By Juliana Broad with the Next System Project

Excerpt: Recent pro-cooperative policy changes in Berkeley, California have given rise to what could be heralded as a new “Berkeley Model” of cooperative economic development. In February, the city council unanimously adopted a set of recommendations that will support the development of worker co-ops in the city. The city council’s resolutions include giving worker co-ops preference for city contracts, providing technical assistance for existing small businesses to convert into worker co-ops, and implementing a workaround so that worker co-ops can access the city’s revolving loan fund.

The council’s workaround deserves some attention. Revolving loan funds are pools of money sustained by the U.S. Economic Development Administration that can be extended as lines of credit to businesses that have been turned down by loans elsewhere (for example, by “risk-averse” private banks). Like most small-business lenders, revolving loan funds normally require an individual associated with the business to personally guarantee to repay the loan if the business defaults. Rather tellingly, this requirement is at odds with the multiple-owner model of a worker co-op.
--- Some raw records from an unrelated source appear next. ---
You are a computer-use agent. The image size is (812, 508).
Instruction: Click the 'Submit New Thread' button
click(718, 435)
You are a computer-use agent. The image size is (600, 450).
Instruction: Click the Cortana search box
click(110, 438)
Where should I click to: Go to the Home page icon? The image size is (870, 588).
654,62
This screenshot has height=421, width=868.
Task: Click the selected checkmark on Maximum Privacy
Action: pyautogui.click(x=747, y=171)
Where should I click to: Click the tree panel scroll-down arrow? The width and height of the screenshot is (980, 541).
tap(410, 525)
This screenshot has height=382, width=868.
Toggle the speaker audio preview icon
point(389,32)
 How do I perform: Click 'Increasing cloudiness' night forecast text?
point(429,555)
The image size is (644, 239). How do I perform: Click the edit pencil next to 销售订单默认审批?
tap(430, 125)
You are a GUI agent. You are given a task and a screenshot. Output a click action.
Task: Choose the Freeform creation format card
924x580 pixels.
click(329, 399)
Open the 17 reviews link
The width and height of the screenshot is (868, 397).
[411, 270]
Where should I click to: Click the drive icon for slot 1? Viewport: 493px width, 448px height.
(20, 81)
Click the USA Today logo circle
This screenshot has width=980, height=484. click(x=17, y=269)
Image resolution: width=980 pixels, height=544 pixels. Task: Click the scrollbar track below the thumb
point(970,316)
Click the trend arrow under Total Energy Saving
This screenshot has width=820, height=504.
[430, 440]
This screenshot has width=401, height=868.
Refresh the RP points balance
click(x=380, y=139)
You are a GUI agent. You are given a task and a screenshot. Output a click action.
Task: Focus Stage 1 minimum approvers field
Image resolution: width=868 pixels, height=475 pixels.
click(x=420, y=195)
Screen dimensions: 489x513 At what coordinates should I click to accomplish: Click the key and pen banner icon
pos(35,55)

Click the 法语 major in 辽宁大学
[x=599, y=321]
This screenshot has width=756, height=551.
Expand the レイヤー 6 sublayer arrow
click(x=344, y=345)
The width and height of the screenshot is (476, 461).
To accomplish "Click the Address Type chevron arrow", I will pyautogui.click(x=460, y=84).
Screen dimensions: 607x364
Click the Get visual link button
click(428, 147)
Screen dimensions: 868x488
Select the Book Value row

The Berkeley City Council’s innovation—developed in conjunction with the Oakland-based Sustainable Economies Law Center—makes it easier for worker co-ops to access these loans by adding an alternative to the conventional individual guarantee. Given that there are more than 500 other revolving loan funds across the country, there will be plenty of opportunities to replicate and build off of the framework established with the “Berkeley Model.”